Every day, I sent out job applications and prepped for interviews. Some interviews were canceled halfway through, and some ended in silence with no feedback at all. Months went by without an offer, and I started questioning myself: Was it my accent? My background? Was it because I’m Asian; Maybe I didn’t have the skills they were looking for. I felt haunted by a thousand “maybes.”
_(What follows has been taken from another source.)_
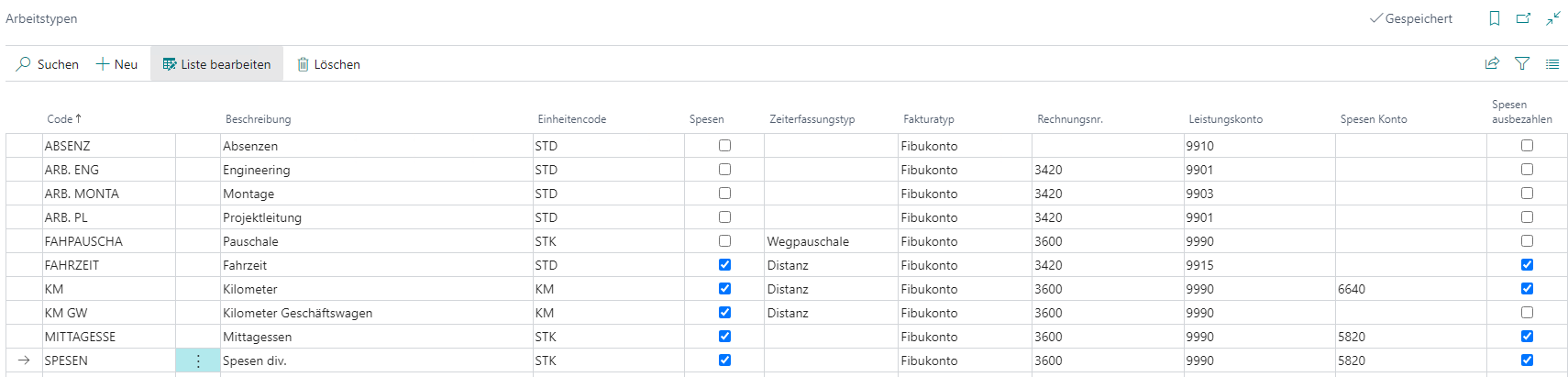The height and width of the screenshot is (377, 1568).
Task: Toggle Spesen checkbox for FAHRZEIT row
Action: [724, 265]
Then, a close family friend who owned a convenience store approached my husband and me with an idea: due to health issues, she was ready to sell her store. For the first time, I thought about taking a different path. We got excited, brainstorming the possibilities. We presented our interest, and started serious business conversations on financial, legal, and operational details. But deep down, I felt nervous. Could I really do this? Could I walk away from the corporate world, a “safer” choice, especially with children? Did I have what it took to make the tough decisions required to keep a business alive? Every change felt like a risk, especially involving my children’s future, such as moving them to a new place in a different life setting. Beyond the business, I researched school districts, personnel, and academic standards in new locations.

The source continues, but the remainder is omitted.